Design of a scintillator-based prompt gamma camera for boron-neutron capture therapy: Comparison of SrI₂ and GAGG using Monte-Carlo simulation

Boron–neutron capture therapy (BNCT) is a cancer treatment method that exploits the high neutron reactivity of boron. Monitoring the prompt gamma rays (PGs) produced during neutron irradiation is essential for ensuring the accuracy and safety of BNCT. We investigate the imaging of PGs produced by the boron–neutron capture reaction through Monte Carlo simulations of a gamma camera with a SrI₂ scintillator and parallel-hole collimator. GAGG scintillator is also used for a comparison. The simulations allow the shapes of the energy spectra, which exhibit a peak at 478 keV, to be determined along with the PG images from a boron–water phantom. It is found that increasing the size of the water phantom results in a greater number of image counts and lower contrast. Additionally, a higher septal penetration ratio results in poorer image quality, and a SrI₂ scintillator results in higher image contrast. Thus, we can simulate the BNCT process and obtain an energy spectrum with a reasonable shape, as well as suitable PG images. Both GAGG and SrI₂ crystals are suitable for PG imaging during BNCT. However, for higher imaging quality, SrI₂ and a collimator with a lower septal penetration ratio should be utilized.

> [Apply what you read]:
a. Answer these about the BNCT abstract, one a line:
(i) At what energy do the simulated energy spectra peak?
(ii) What kind of collimator does the simulated gamma camera use?
(iii) Which crystals does the abstract conclude are suitable for PG imaging during BNCT?
b. Please list every factor that the BNCT abstract says affects the PG images, each with the effect it states.

> [Material supplied]:
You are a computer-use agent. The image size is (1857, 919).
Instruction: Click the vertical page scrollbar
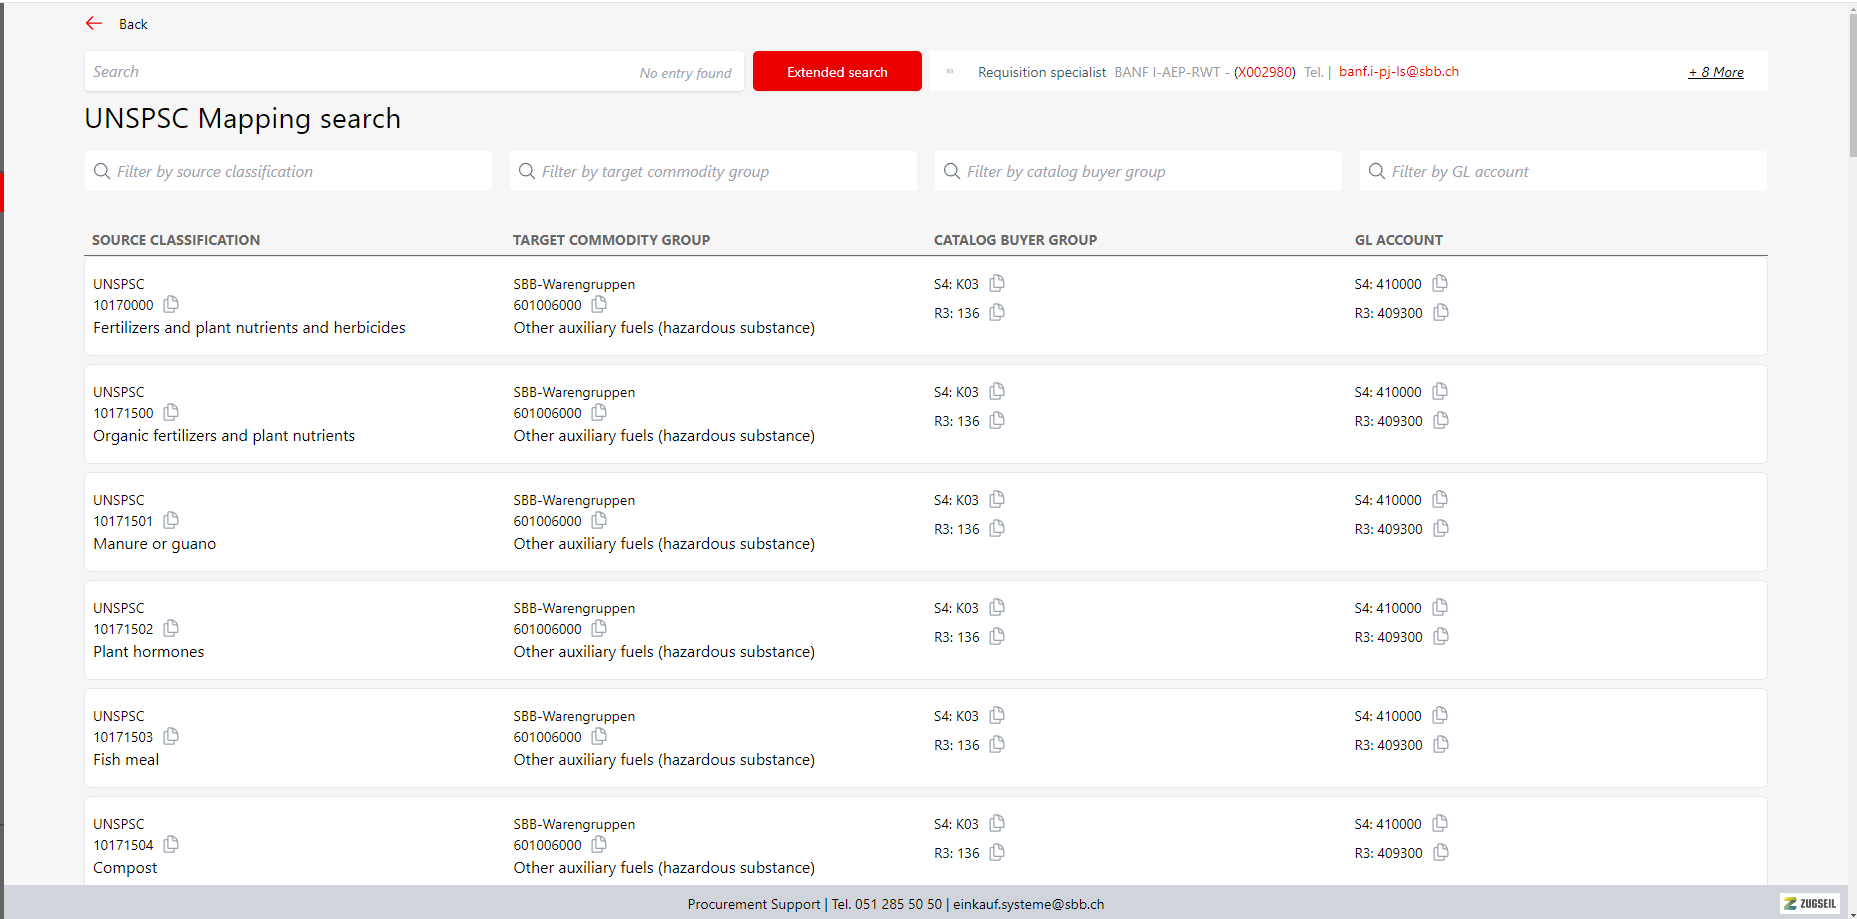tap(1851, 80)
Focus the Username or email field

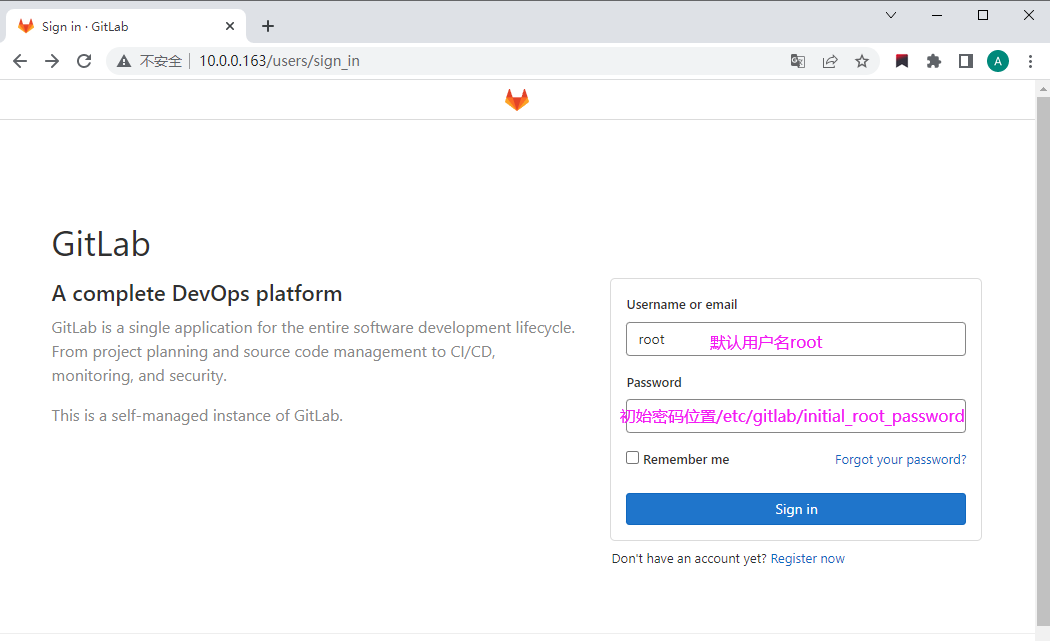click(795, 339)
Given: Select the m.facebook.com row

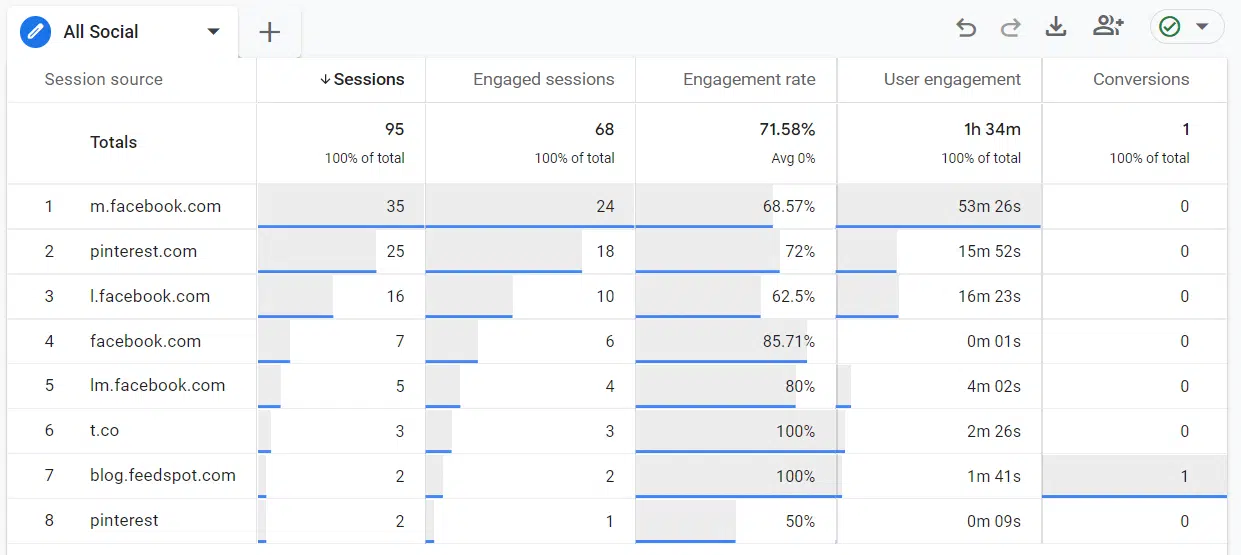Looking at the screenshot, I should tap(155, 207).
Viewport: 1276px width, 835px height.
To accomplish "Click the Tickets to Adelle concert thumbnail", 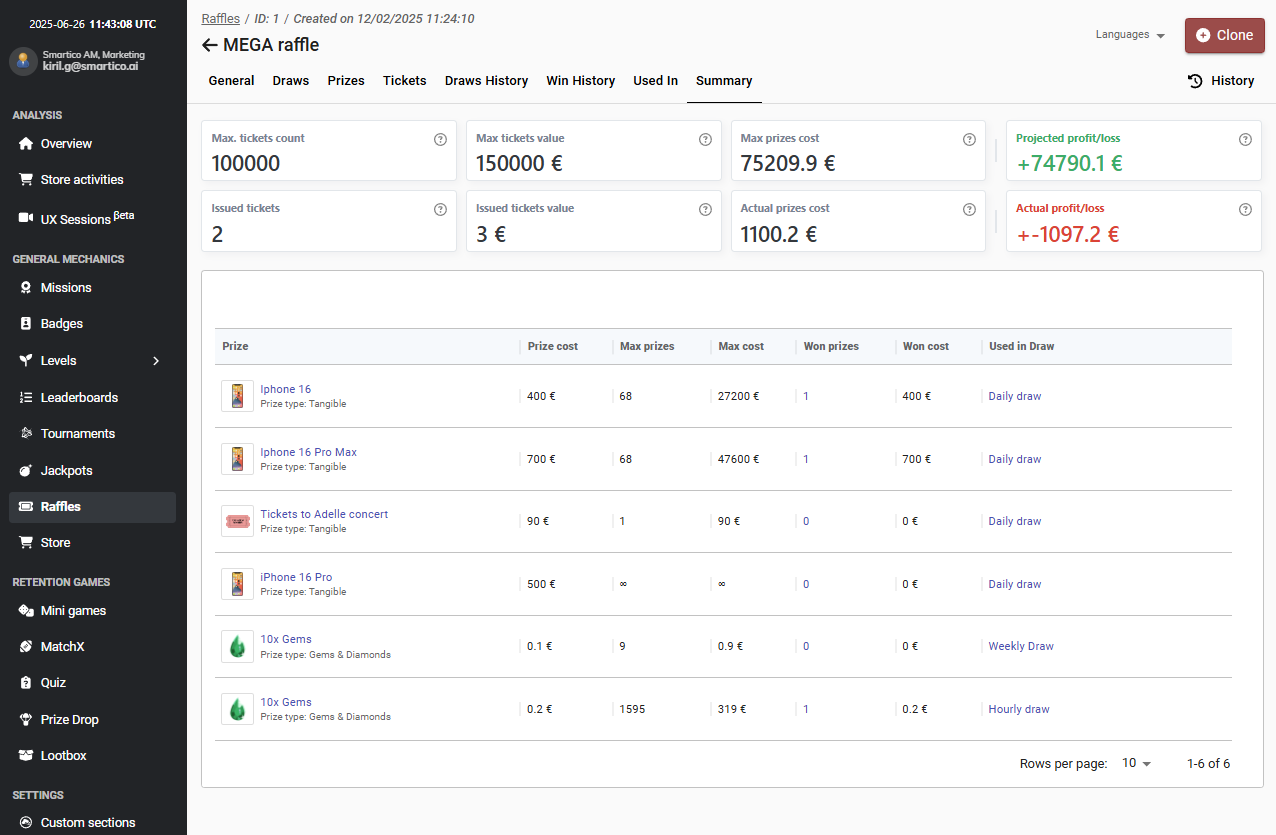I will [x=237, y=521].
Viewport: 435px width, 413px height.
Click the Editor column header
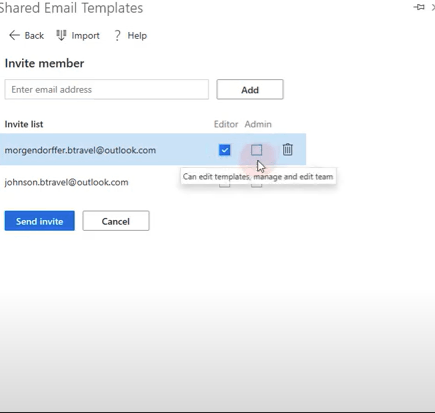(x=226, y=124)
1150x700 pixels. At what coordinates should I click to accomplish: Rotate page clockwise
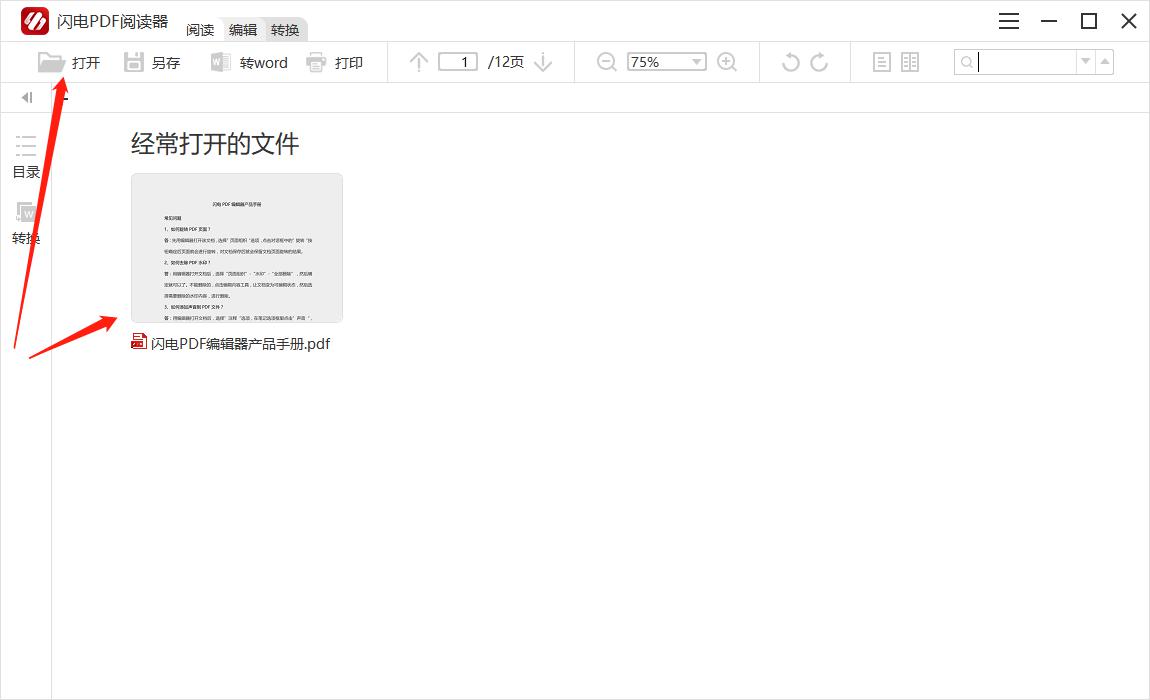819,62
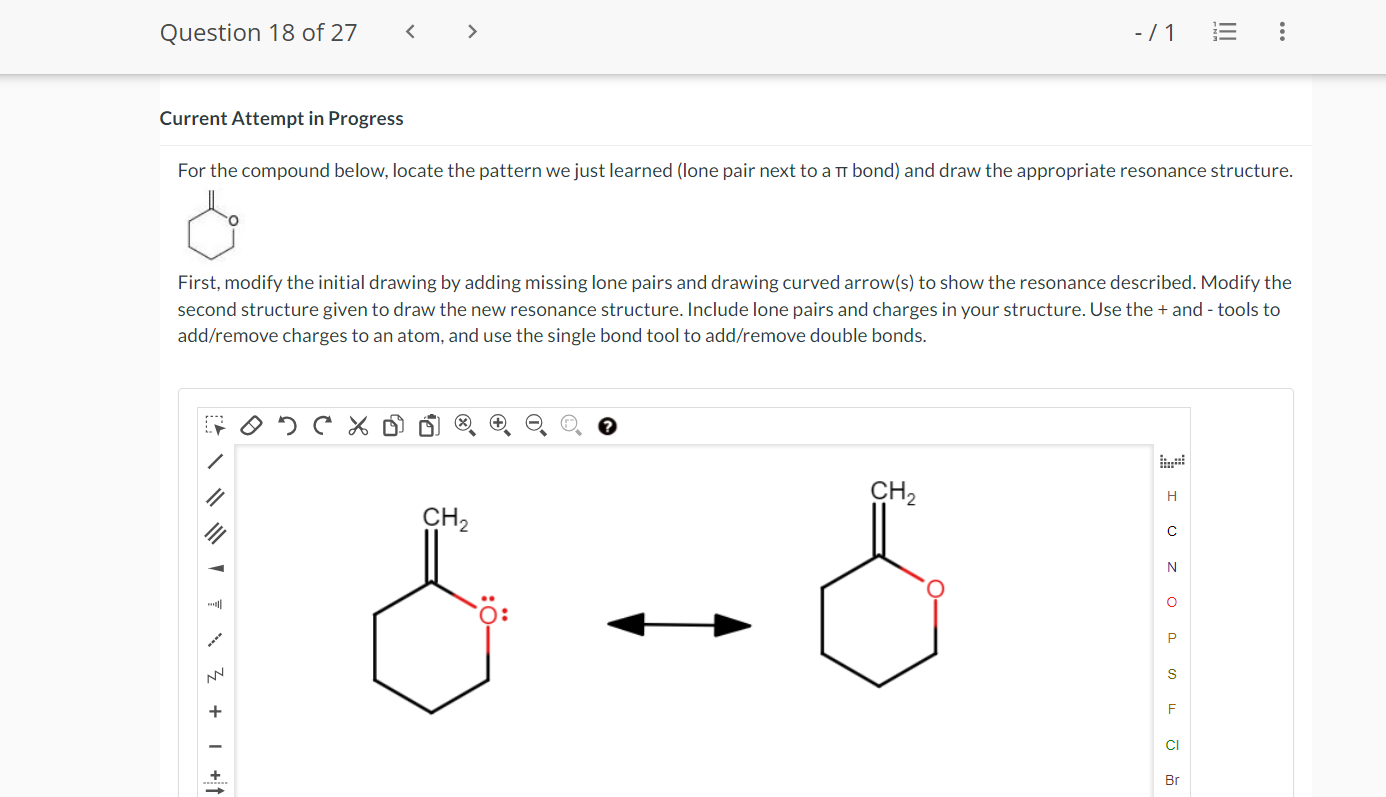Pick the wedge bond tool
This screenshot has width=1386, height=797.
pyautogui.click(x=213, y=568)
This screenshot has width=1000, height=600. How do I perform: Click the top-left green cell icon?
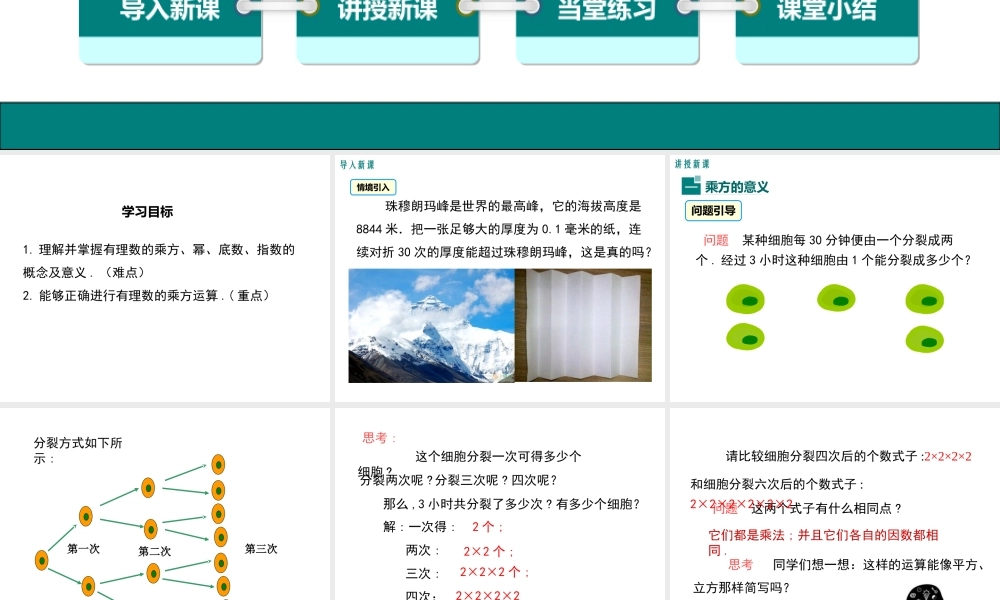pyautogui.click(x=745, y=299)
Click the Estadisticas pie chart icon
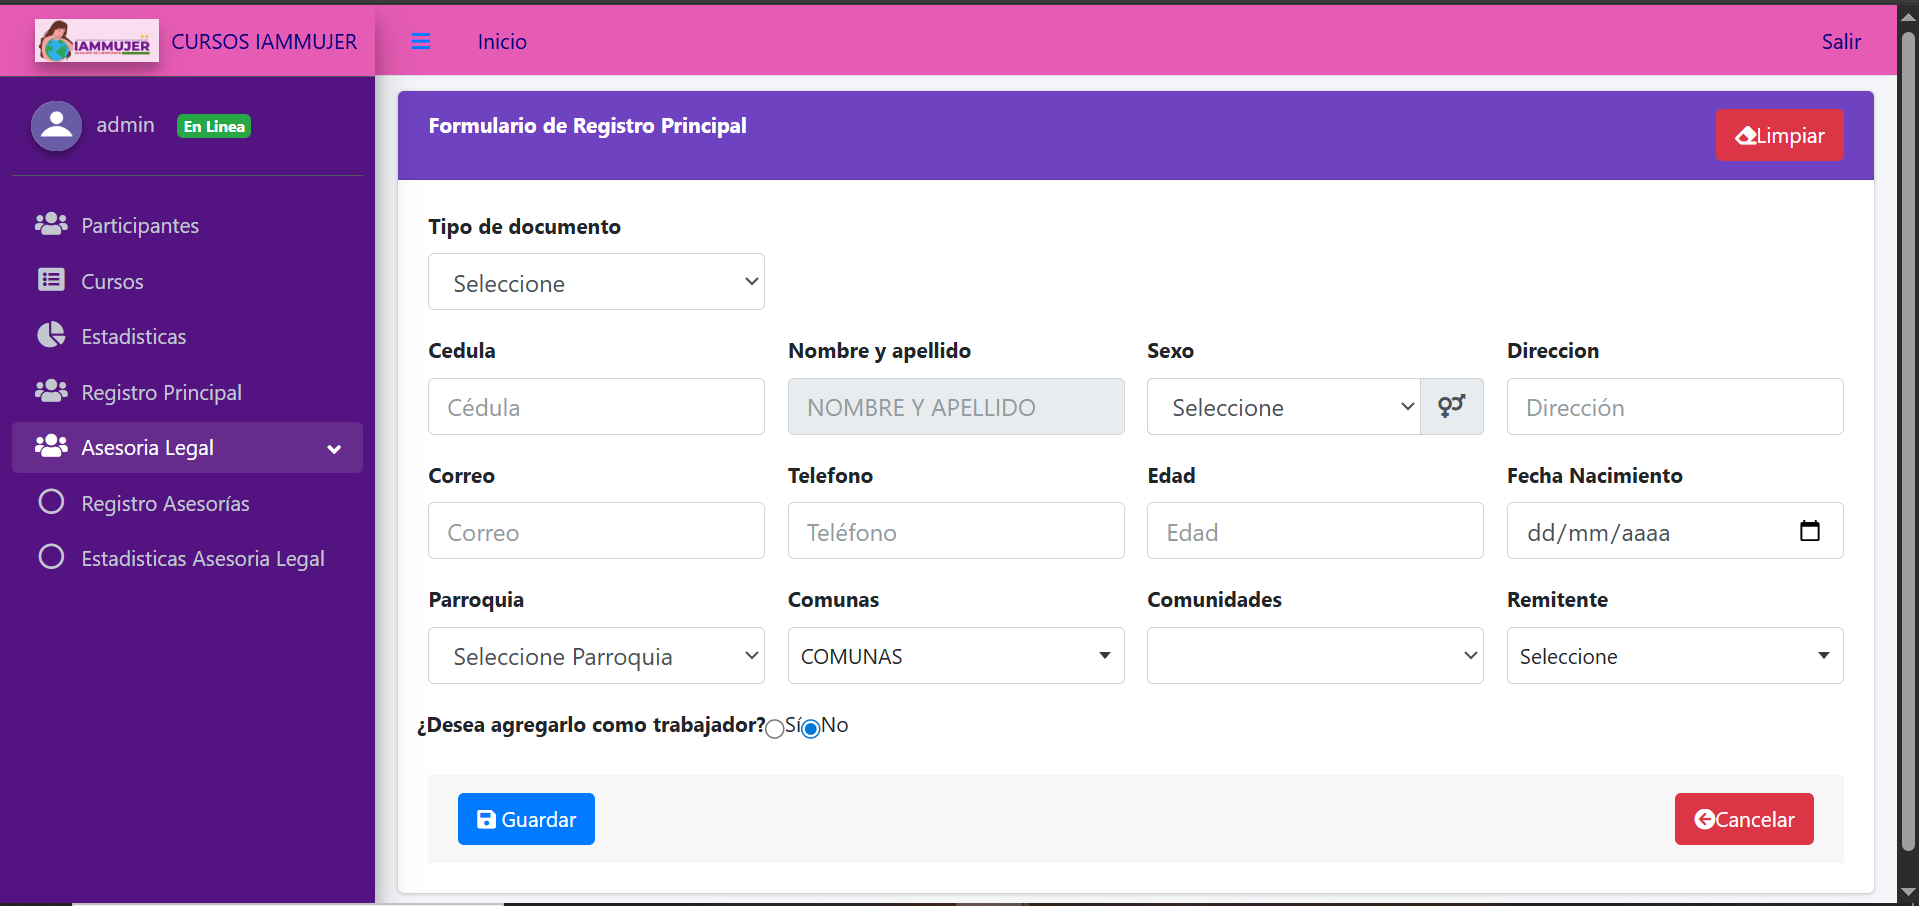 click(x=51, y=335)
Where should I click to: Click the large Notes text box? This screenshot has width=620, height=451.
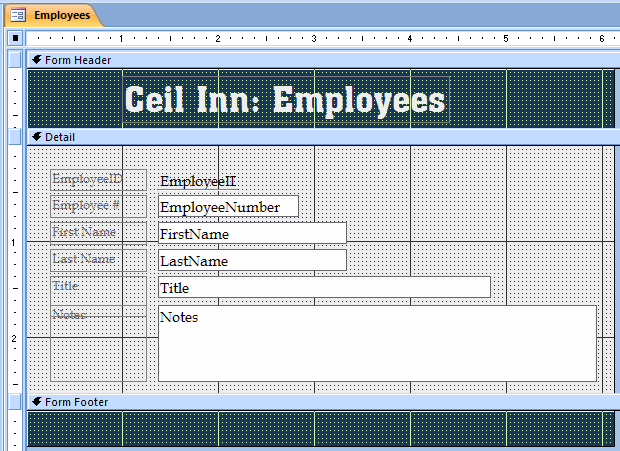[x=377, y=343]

> [List of solutions]:
a.
(i) 478 keV
(ii) A parallel-hole collimator
(iii) GAGG and SrI₂

b.
- Increasing the size of the water phantom: a greater number of image counts and lower contrast
- A higher septal penetration ratio: poorer image quality
- A SrI₂ scintillator: higher image contrast